AccessMyLibrary provides FREE access to over 30 million articles from top publications available through your library.
Create a link to this page
Copy and paste this link tag into your Web page or blog:
After breakfast, accompanied by Mr. Boilly, call'd on Mr. Rit[t]ner, printseller, in the Boulevard des Italiens, with a proof of Ariadne, discovered that there was no chance of sale in Paris except at a great sacrifice [...] conclude, therefore, to make no further efforts, but leave the impression I have with me, in the bands of Mr. Boilly until my return in the spring. (1)
Thus did Asher Brown Durand (1796-1886) chronicle his first order of business in Paris, the second capital on his grand tour in 1840 and 1841. On August 5, 1840, he called on Henry Rittner (1802-1840), the leading publisher of fine art reproductions in Paris, in hopes of selling impressions of the line engraving he had made in 1835 after his own copy (Metropolitan Museum of Art, New York City) of John Vanderlyn's Ariadne Asleep on the Island of Naxos of 1812 (Pennsylvania Academy of the Fine Arts, Philadelphia).

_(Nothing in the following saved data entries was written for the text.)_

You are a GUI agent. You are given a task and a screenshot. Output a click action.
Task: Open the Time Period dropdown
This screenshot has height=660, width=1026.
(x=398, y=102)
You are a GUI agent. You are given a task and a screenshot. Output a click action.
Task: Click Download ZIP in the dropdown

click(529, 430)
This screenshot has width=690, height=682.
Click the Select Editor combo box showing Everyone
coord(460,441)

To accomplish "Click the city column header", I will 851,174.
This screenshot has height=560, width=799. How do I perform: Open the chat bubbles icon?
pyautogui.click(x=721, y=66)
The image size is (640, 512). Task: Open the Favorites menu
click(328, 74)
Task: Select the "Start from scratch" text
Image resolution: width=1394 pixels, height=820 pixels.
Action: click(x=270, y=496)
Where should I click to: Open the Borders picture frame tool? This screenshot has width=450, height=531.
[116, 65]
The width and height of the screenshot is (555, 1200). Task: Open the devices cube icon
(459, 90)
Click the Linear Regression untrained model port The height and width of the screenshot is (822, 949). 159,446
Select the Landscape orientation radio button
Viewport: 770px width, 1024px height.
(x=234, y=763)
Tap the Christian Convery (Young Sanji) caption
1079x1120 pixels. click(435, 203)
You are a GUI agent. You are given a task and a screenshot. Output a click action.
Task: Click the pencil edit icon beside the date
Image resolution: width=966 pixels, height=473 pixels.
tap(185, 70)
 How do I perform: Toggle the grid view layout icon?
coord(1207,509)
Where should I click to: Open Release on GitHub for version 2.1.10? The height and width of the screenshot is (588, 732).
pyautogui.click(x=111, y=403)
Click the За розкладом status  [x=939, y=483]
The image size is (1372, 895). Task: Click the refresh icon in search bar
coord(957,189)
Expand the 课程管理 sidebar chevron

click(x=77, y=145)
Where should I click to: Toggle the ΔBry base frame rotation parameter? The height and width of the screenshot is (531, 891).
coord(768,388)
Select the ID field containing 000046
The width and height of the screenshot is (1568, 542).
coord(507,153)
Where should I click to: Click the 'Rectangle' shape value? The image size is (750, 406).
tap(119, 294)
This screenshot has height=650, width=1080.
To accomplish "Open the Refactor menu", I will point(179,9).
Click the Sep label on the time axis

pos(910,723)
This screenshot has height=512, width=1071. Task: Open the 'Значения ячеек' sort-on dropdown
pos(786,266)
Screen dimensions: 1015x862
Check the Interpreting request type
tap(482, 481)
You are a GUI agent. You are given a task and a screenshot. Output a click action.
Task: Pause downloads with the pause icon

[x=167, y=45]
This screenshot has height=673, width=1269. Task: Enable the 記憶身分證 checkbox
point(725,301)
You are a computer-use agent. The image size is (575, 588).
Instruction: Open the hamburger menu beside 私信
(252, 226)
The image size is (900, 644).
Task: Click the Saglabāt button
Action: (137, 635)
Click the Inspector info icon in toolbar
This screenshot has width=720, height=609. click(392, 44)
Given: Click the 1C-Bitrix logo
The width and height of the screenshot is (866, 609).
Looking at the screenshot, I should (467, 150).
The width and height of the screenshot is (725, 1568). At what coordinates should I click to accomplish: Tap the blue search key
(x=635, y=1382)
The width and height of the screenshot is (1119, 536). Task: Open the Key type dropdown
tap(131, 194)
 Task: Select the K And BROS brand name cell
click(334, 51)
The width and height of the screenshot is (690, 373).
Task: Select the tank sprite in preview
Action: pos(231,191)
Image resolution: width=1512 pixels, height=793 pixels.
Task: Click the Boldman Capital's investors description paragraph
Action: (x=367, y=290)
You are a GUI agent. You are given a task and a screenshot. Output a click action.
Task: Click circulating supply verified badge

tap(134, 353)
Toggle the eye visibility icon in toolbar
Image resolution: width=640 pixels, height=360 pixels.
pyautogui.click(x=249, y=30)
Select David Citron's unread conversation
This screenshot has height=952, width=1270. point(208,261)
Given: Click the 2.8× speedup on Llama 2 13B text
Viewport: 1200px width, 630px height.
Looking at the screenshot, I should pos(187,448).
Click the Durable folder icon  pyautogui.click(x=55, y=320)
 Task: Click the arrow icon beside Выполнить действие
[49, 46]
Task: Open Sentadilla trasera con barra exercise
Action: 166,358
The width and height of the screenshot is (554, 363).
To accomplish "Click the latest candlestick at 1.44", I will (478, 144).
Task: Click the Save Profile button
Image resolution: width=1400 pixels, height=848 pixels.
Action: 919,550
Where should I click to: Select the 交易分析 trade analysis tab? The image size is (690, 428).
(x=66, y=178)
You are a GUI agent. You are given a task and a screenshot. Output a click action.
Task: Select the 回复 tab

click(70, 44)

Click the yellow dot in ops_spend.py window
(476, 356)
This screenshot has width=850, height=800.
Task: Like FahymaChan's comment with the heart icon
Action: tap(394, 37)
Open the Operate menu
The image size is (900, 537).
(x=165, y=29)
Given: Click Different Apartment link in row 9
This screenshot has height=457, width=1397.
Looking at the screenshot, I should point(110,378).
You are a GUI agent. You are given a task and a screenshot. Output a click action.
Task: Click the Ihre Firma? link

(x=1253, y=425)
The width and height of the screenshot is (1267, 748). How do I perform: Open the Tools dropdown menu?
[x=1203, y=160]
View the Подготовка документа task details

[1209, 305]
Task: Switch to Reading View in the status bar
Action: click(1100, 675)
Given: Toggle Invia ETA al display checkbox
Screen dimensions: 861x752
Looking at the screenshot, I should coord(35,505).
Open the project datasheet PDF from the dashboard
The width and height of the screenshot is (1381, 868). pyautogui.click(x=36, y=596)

This is the earliest documented contact between an American artist and the Maison Goupil, the increasingly powerful publishing house that Rittner founded in 1827 and re-formed in 1829 in partnership with Adolphe Goupil (1806-1893). In February 1848, the Maison Goupil would repay Durand's call by establishing a branch in New York City, the first foreign art merchants to do so on a permanent basis.
[ILLUSTRATION OMITTED]
[ILLUSTRATION OMITTED]
It is no wonder Durand sought out Rittner. His Ariadne engraving had been an unrewarding labor of love: most of the edition remained on the shelf five years after the plate was completed. Rittner and Goupil had ascended to the pinnacle of the fine art publishing trade, their reputation for superb line engravings by the finest practitioners of that esteemed craft second to none in France. Bailly, Ward and Company, "fancy goods" merchants on William Street in New York City, (2) had been importing their productions since 1828, and these prints could not have escaped Durand's notice.
The unfortunate Rittner did not live to see Durand resurface in Paris in May 1841, on his way back from Italy to the United States. (3) Because the pages of Durand's travel diary covering his return trip are lost, we cannot know exactly what happened that May; but an entry in the journal of John F. Kensett, who accompanied Durand part way on his journey, hints at the high regard in which the American artists held the French publishers. On January 5, 1841, Kensett wrote:
Dropped in at Rittner & Goupil's--in the Boulevard des Italien[s] to see proofs of some two or three eng's--that are now under the artists hands--subscription prints--one by [Francois] Forster after Del Roche [Paul Delaroche], and the other by [Louis Pierre Henriquel-] Dupont after Schaeffer [Ary Scheffer], a most capital work. (4)
Source: HighBeam Research, Merchandising America: American views published by the Maison Goupil.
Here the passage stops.